Book Review – Financing The End-To-End Supply Chain

It’s a risky business, reviewing books (or anything else) produced by or involving friends. If you make a big thing about being independent, then you have to stick by that or jeopardize your credibility and your own feeling of ethics and proper behaviour. On the other hand, if you criticise your friends then they can rapidly become ex-friends.

So a few months ago, when Charles Findlay asked me to look at a chapter of the new book he and his co-authors were writing called Financing the End-to-End Supply Chain, I was worried. I have known Charles for some 20 years, almost went to work for him once when he was a senior partner at Accenture, and both respect and like him enormously.
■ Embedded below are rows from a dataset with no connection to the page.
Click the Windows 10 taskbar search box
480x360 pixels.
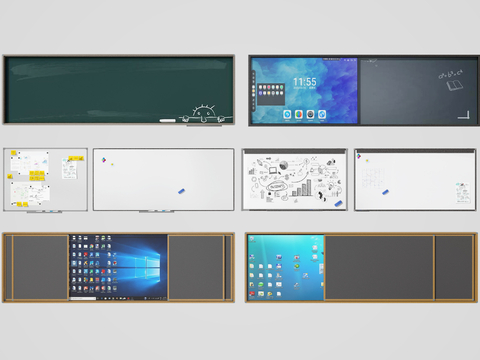[x=83, y=298]
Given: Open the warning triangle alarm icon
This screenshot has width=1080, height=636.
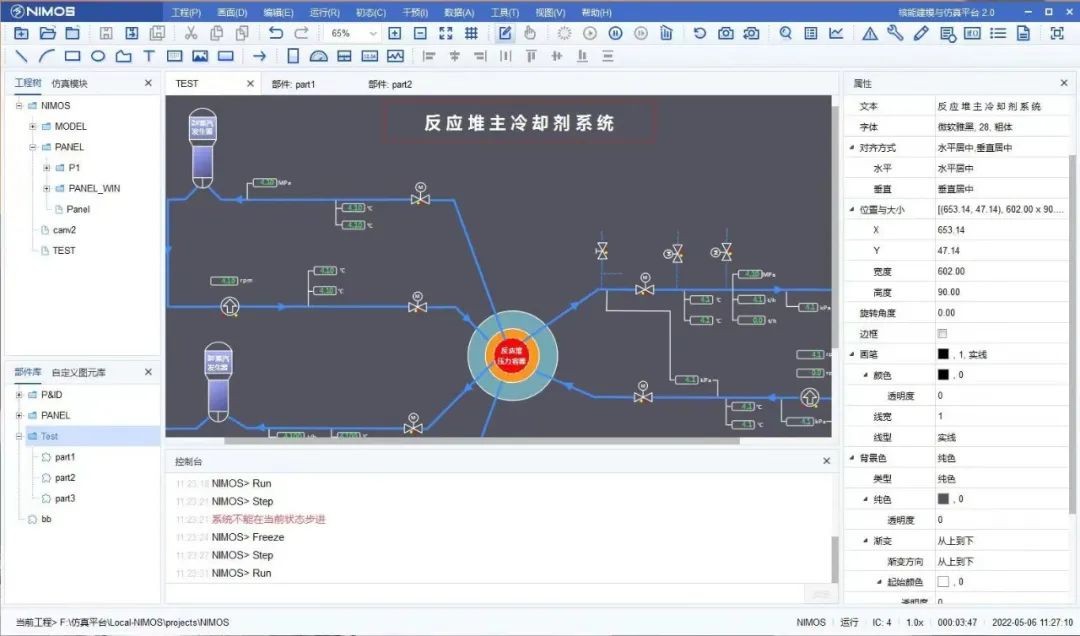Looking at the screenshot, I should point(869,33).
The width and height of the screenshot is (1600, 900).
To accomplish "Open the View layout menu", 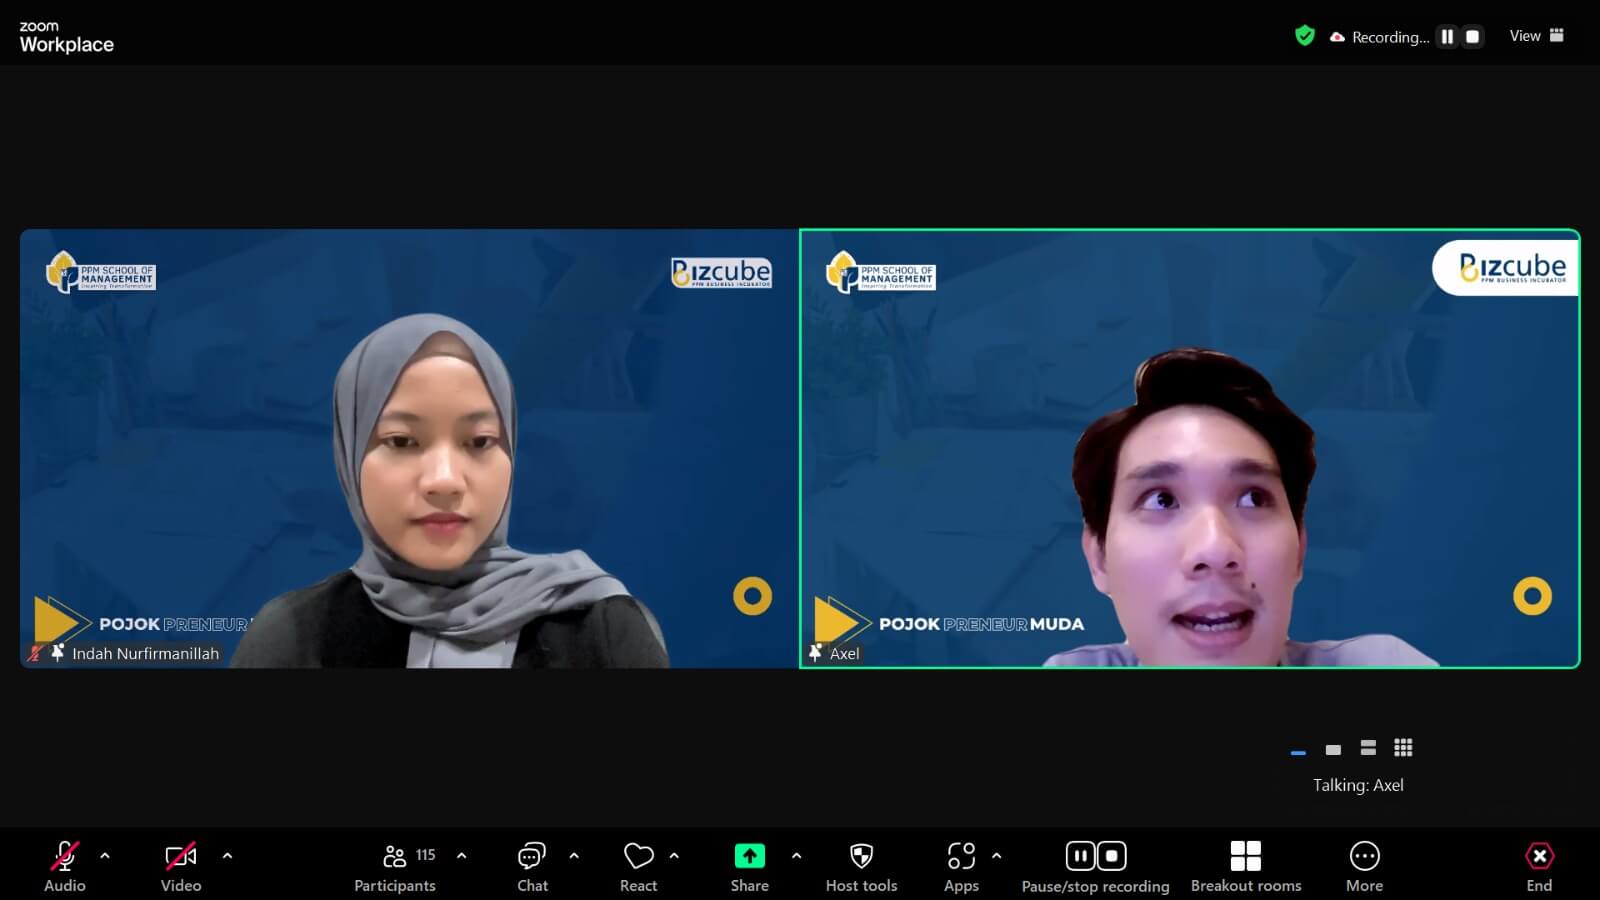I will click(1536, 36).
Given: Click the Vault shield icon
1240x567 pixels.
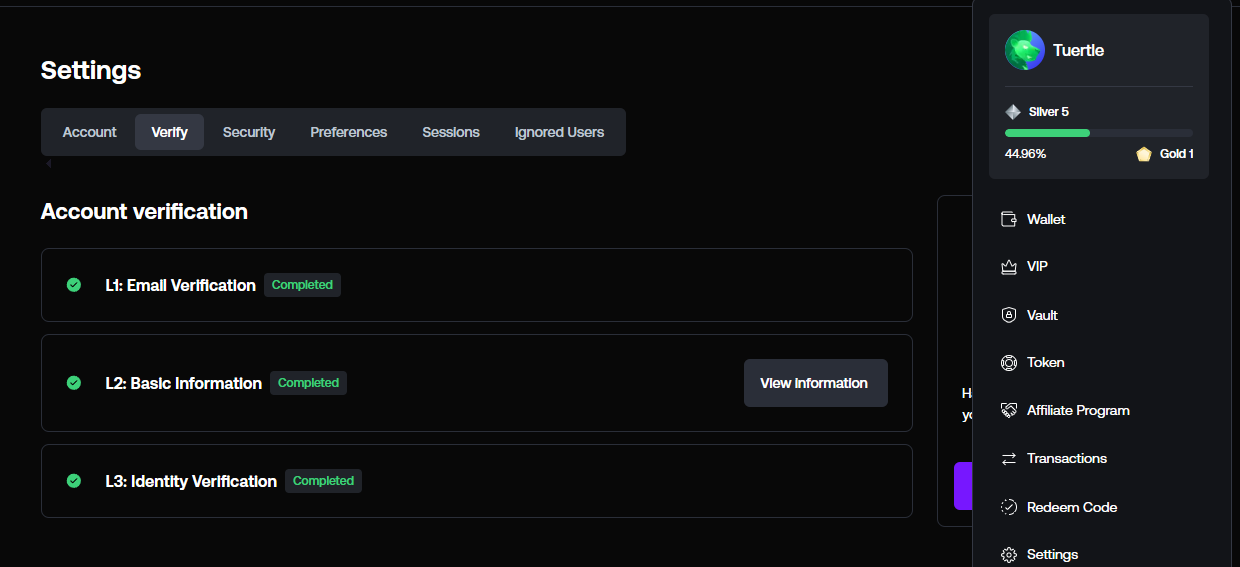Looking at the screenshot, I should pyautogui.click(x=1008, y=315).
But I read it, made a few small suggestions, and contributed a comment for the launch promotional material. But to be honest, I still wasn’t sure. What I read was fine (although needed better editing, I felt), but a whole book about Supply Chain Finance (SCF)? Was there really enough to write about? Or would it end up being tagged on Twitter as #mostboringbooks?

But now the complete volume has been published by Kogan Page, all 368 pages of it, and I’m pleased and relieved to say it is a triumph. Findlay and his collaborators Simon Templar and Erik Hoffman manage to be rigourous enough to ensure it will feature in MBA and finance professional syllabi (which I’m sure it deserves) yet also practical enough to appeal and add real value to any practitioner, in procurement, finance, or on the provider side of SCF. It is expensive mind you,  priced as a textbook rather than a business book really, but I guess the assumption s that many buyers will claim it back on expenses.

Templar is a business practitioner and accountant turned academic whilst Hoffman is a pure academic by the look of it; combined with Findlay’s broad consulting and general senior management experience it makes a strong combination to cover all the bases. So it comes fully equipped with hundreds of references and footnotes, and a thoroughness that comes from having the academic viewpoint. But there are also very down to earth chapters around current practice and how to actually implement an SCF programme, and the clearest descriptions I have see to help non-experts understand the different options available within the broad church of SCF.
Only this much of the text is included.